Extracted information -
☆ ☆ ☆ ☆ ☆

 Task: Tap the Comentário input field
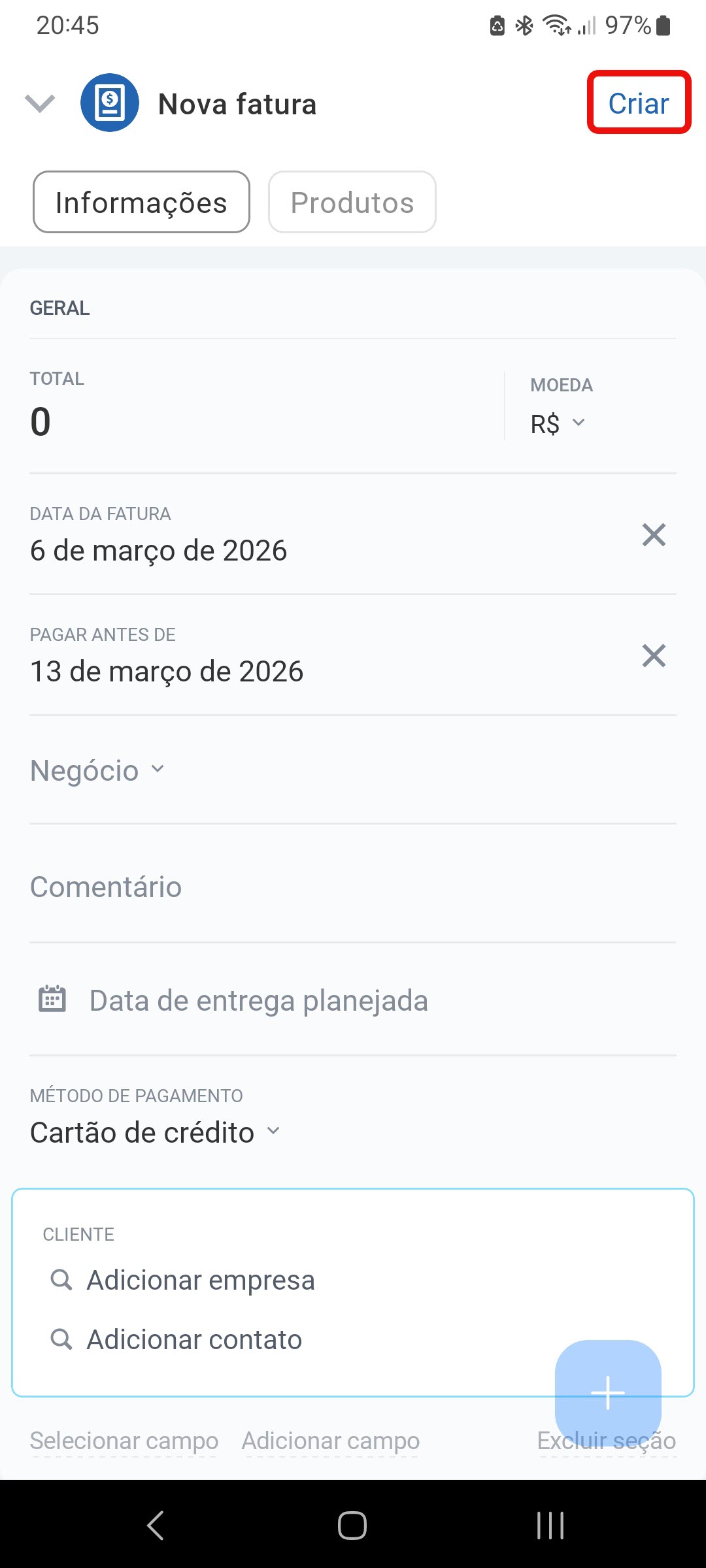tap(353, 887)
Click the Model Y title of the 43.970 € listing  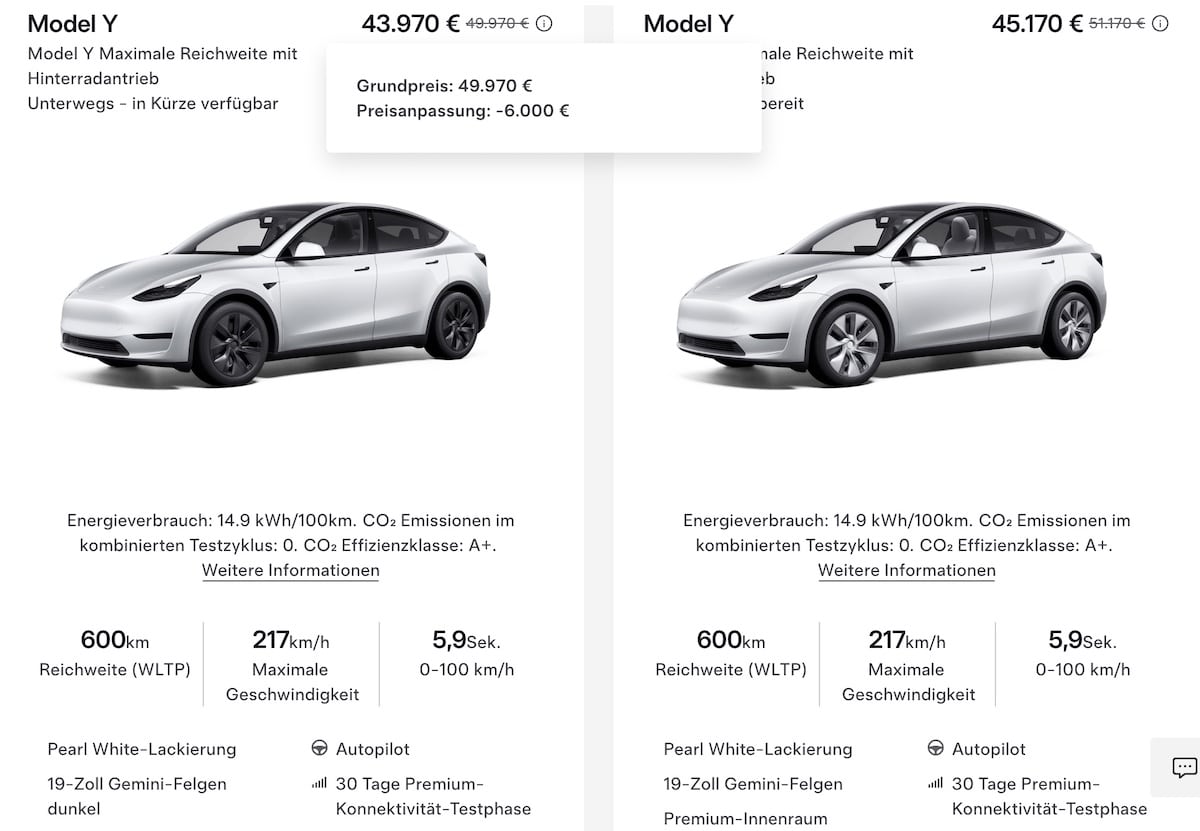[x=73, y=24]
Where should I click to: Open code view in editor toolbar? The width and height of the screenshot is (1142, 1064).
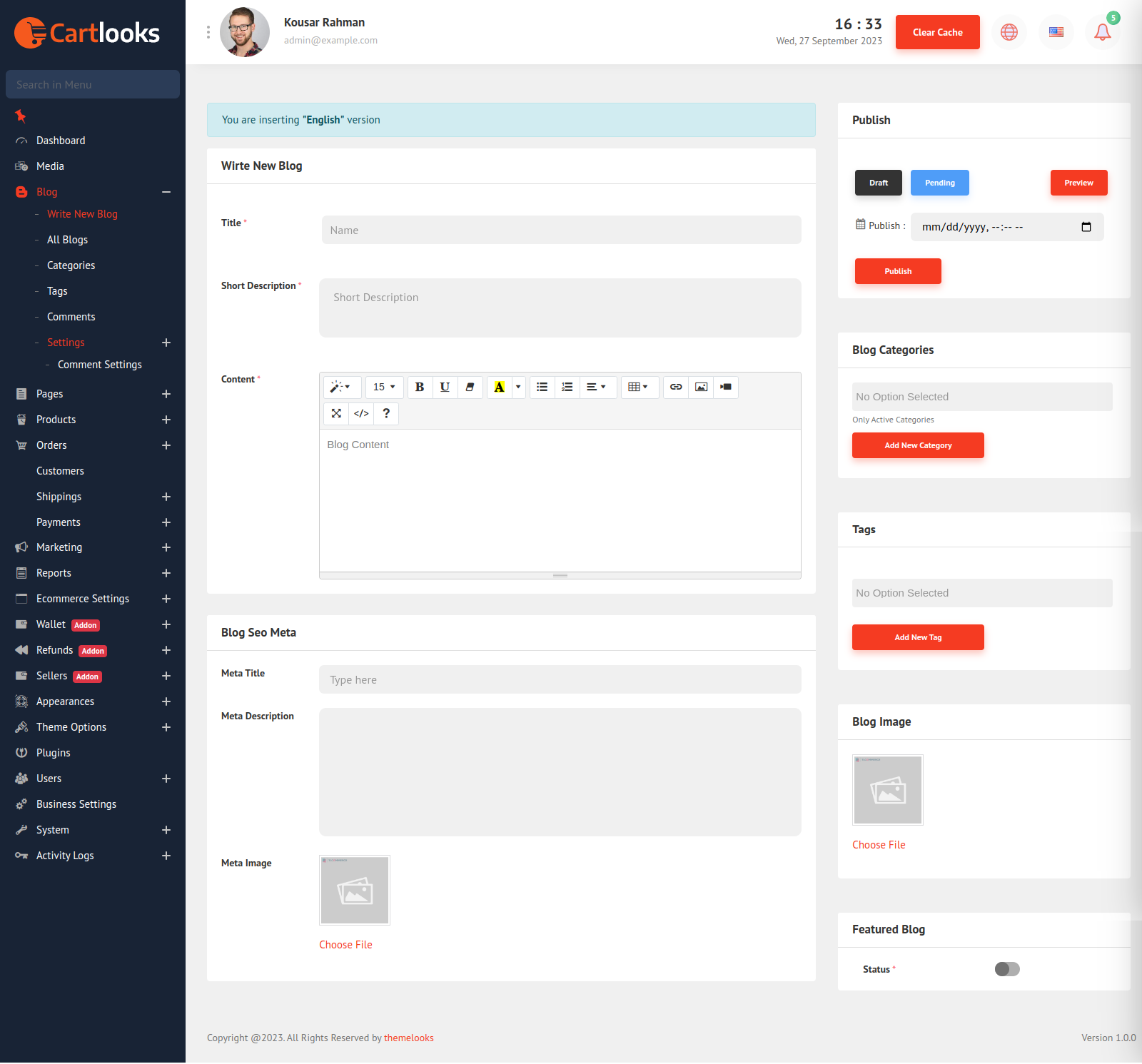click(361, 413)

☆ ☆ ☆ ☆ ☆

Activity -
I need the lines from the one holding "Where should I" through the last line of the entries set down exactly, with every picture left out.

Exercise solution -
Where should I click to: Open code view in editor toolbar? The width and height of the screenshot is (1142, 1064).
click(361, 413)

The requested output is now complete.